Figure 1: (a) DeepPerception employs knowledge-driven reasoning to derive answers, while the baseline model directly outputs predictions without cognitive processing. (b) DeepPerception demonstrates superior cognitive visual perception capabilities that cannot be elicited in the foundation model through simplistic zero-shot CoT prompting.
Human experts excel at fine-grained visual discrimination by leveraging domain knowledge to refine perceptual features, a capability that remains underdeveloped in current Multimodal Large Language Models (MLLMs). Despite possessing vast expert-level knowledge, MLLMs struggle to integrate reasoning into visual perception, often generating direct responses without deeper analysis.

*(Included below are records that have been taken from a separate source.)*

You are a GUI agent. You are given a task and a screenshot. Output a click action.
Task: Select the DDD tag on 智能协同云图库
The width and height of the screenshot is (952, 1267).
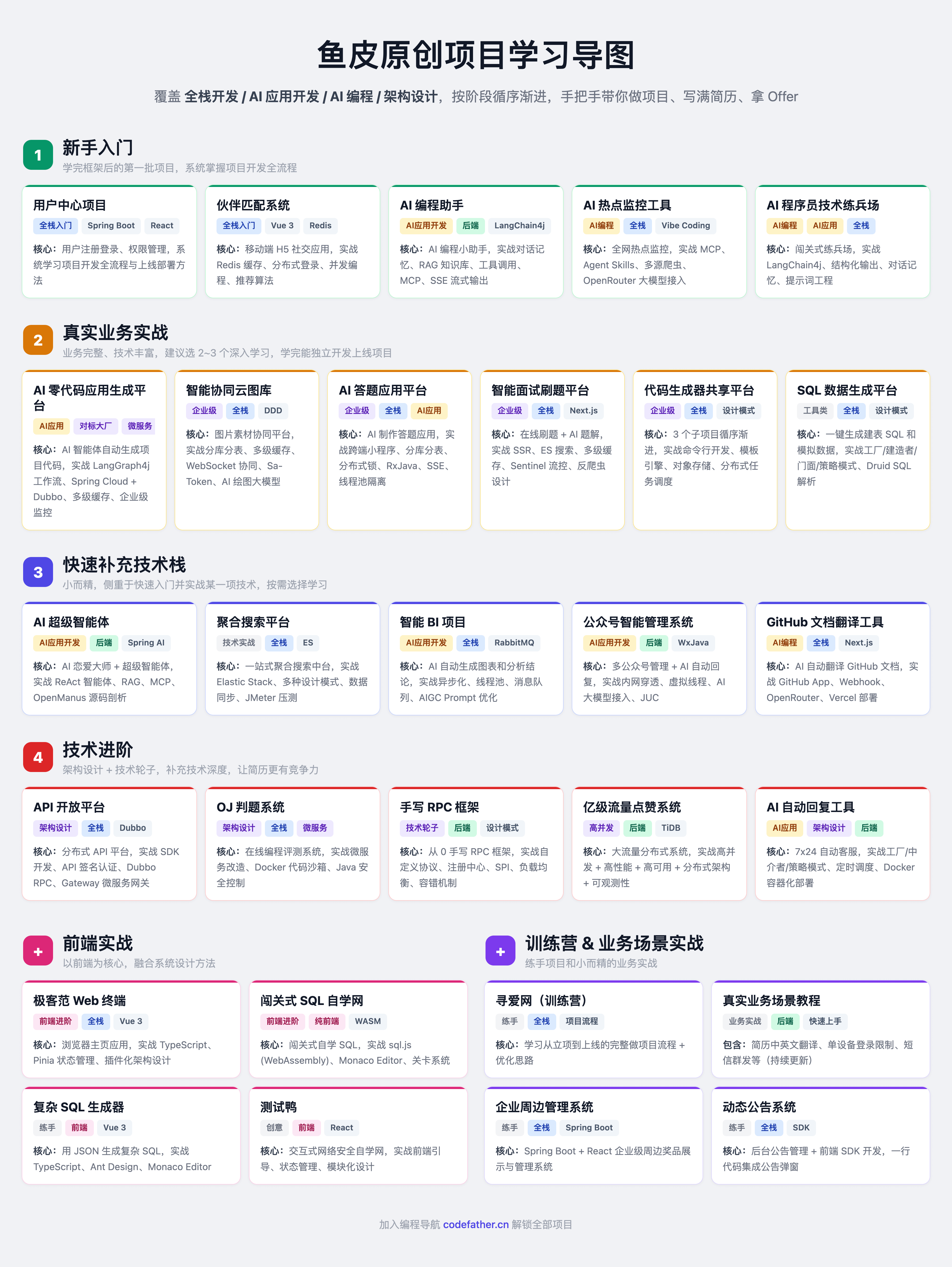pos(273,411)
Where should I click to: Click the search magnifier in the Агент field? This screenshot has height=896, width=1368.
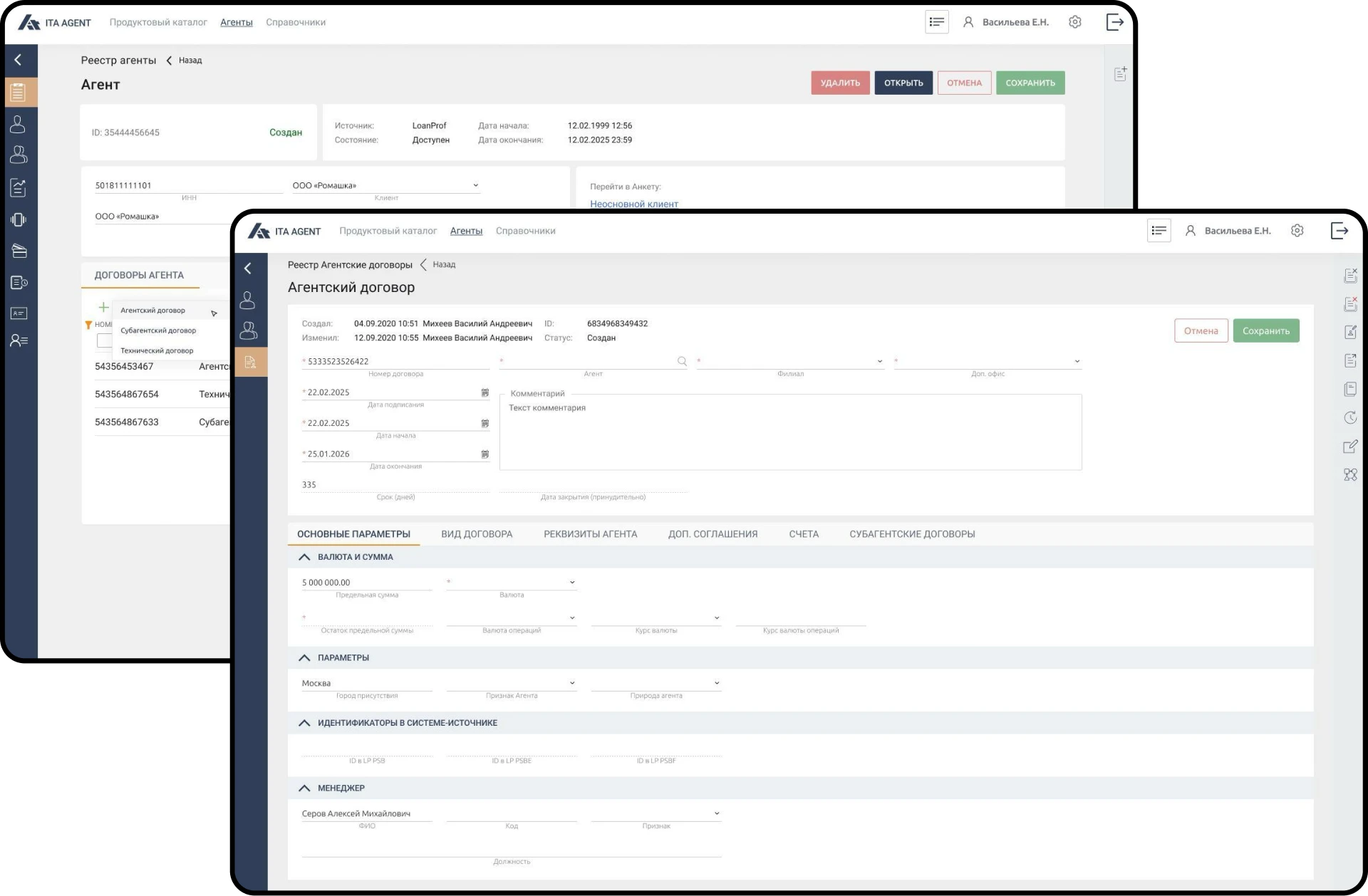tap(682, 361)
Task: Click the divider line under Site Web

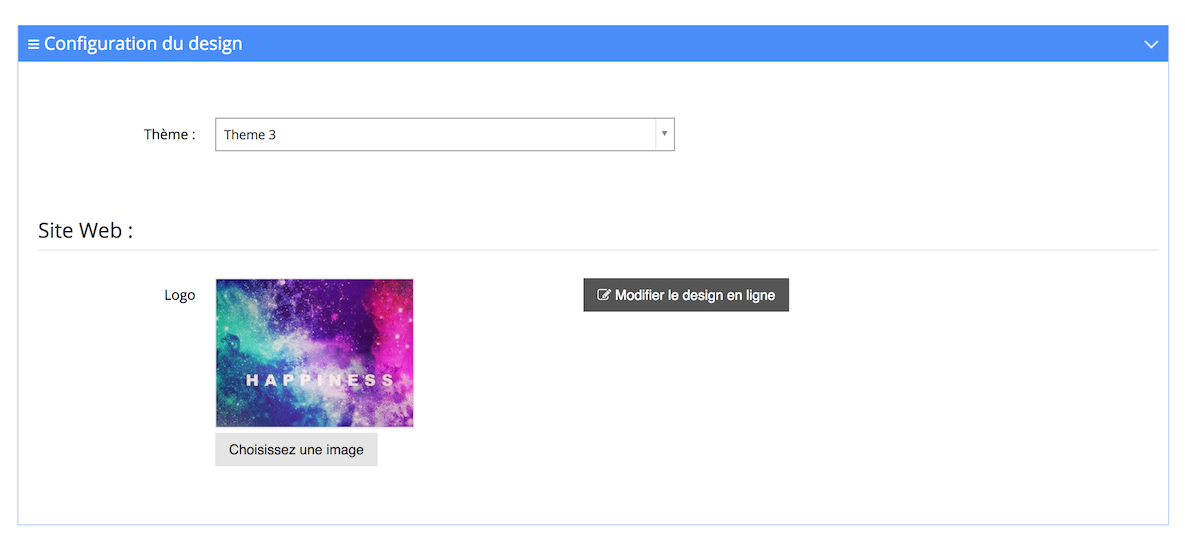Action: click(x=598, y=249)
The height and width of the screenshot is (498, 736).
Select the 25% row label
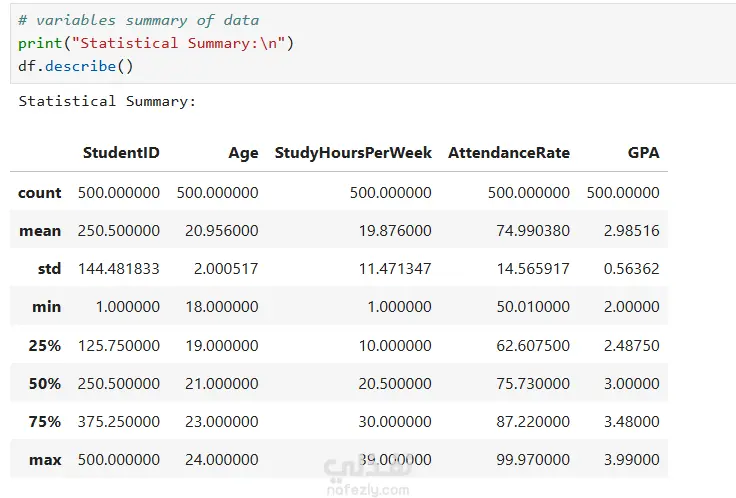(45, 345)
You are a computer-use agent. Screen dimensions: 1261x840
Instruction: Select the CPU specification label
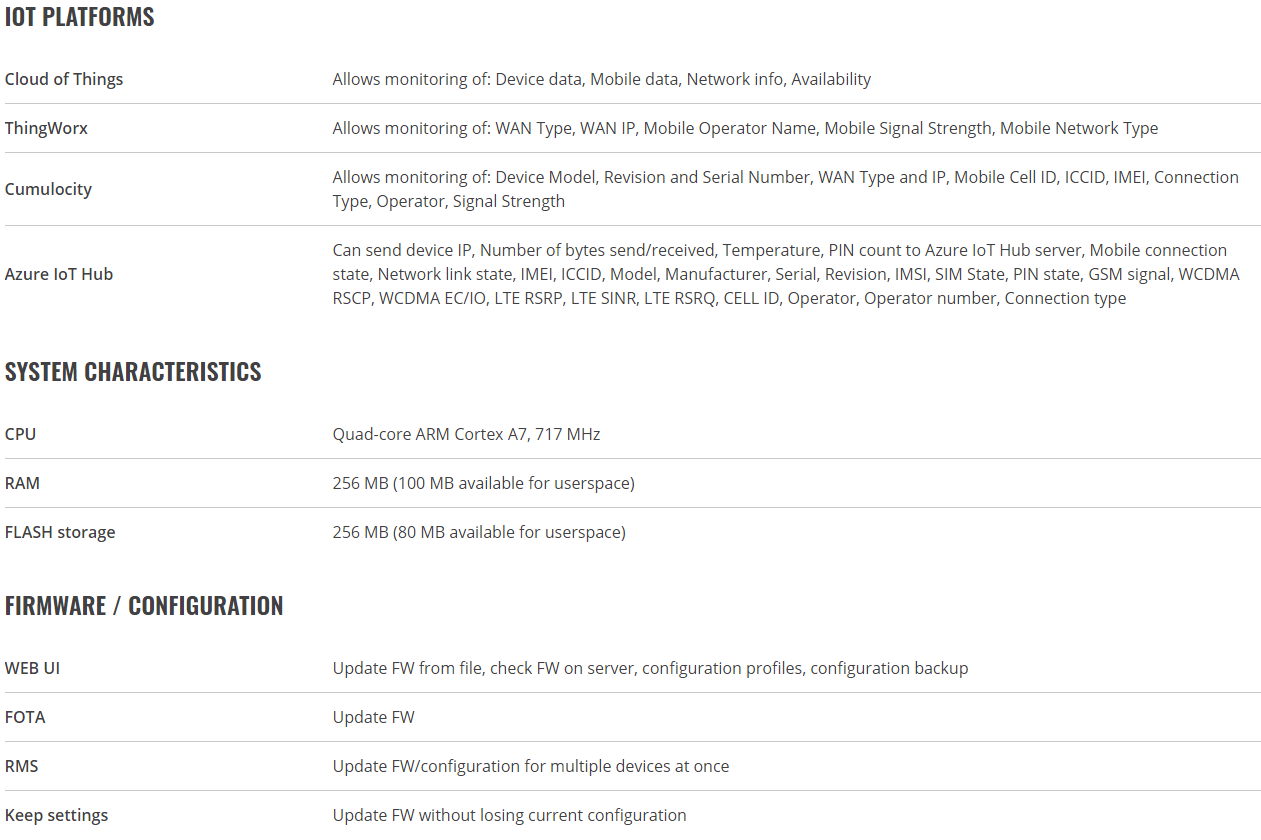20,434
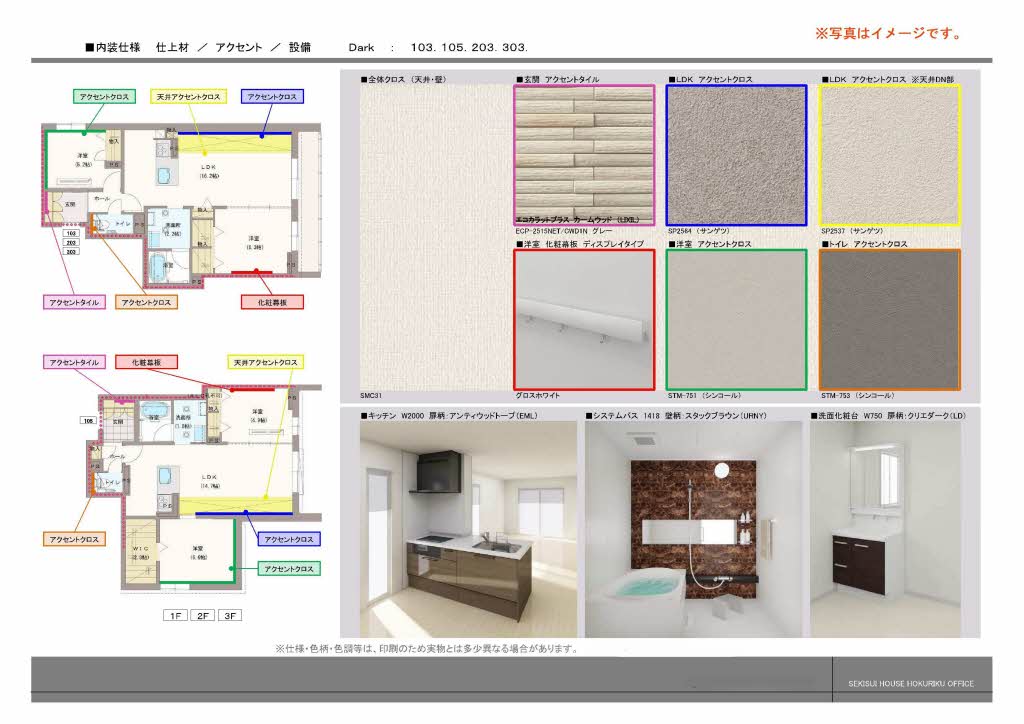Open the kitchen W2000 photo
Image resolution: width=1024 pixels, height=724 pixels.
468,529
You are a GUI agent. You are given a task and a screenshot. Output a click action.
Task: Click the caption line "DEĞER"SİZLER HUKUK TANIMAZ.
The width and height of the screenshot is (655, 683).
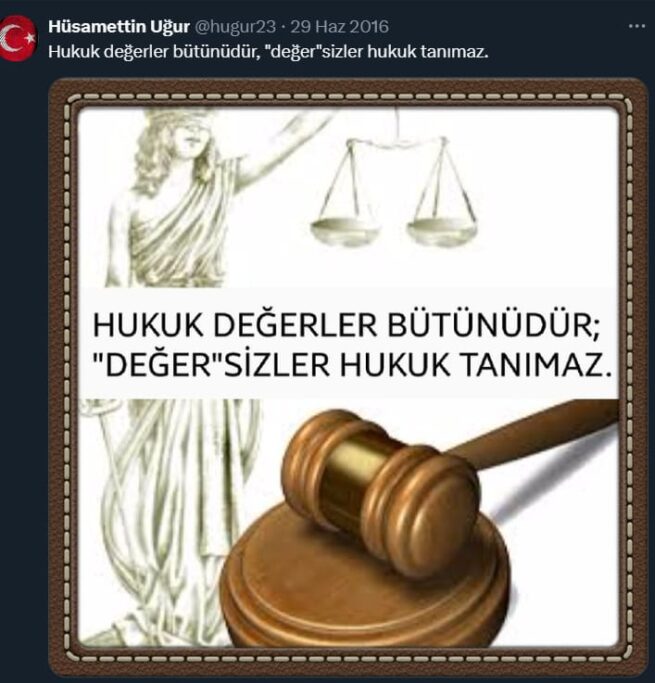353,364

To bridge this gap, we introduce knowledge-intensive visual grounding (KVG), a novel visual grounding task that requires both finegrained perception and domain-specific knowledge integration. To address the challenges of KVG, we propose DeepPerception, an MLLM enhanced with cognitive visual perception capabilities. Our approach consists of (1) an automated data synthesis pipeline that generates high-quality, knowledge-aligned training samples, and (2) a two-stage training framework combining supervised fine-tuning for cognitive reasoning scaffolding and reinforcement learning to optimize perception-cognition synergy. To benchmark performance, we introduce KVG-Bench, a comprehensive dataset spanning 10 domains with 1.3K manually curated test cases.
Experimental results demonstrate that DeepPerception significantly outperforms direct fine-tuning, achieving +8.08% accuracy improvements on KVG-Bench and exhibiting +4.60% superior cross-domain generalization over baseline approaches. Our findings highlight the importance of integrating cognitive processes into MLLMs for human-like visual perception and open new directions for multimodal reasoning research.
Figure 2: (a) KVG-Bench images contain multiple subordinate-category entities (e.g., Boeing 777, 767, 757, 747, 737, 727, 717, 707 from top to bottom in the left image); (b) KVG-Bench exhibits high diversity across categories and entities.
The task of knowledge-intensive visual grounding (KVG) is to predict a bounding box $B = f_\theta (X_I , X_T )$ through joint understanding of visual input $X_I$ and textual query $X_T$ , requiring fine-grained alignment between multimodal representations. While sharing structural similarities with referring expression comprehension (REC), this task significantly elevates the challenge beyond standard REC tasks. As exemplified in Fig. 2 (a), the queries of KVG involve fine-grained entity specifications (e.g., “Boeing 747”) rather than generic categories such as “aircraft”. Additionally, each image contains multiple objects from the same category of the target object (e.g., multiple aircraft in a single image). This setup requires both expert-level knowledge and advanced perceptual and reasoning abilities to pinpoint the precise features that distinguish the target from similar objects.
KVG-Bench comprises 1,336 test instances spanning 10 categories with 882 distinct entities, as statistically visualized in Fig. 2 (b).
The construction includes two key parts: image collection and data annotation.
We designed a meticulous collection process to ensure the diversity and complexity of the images.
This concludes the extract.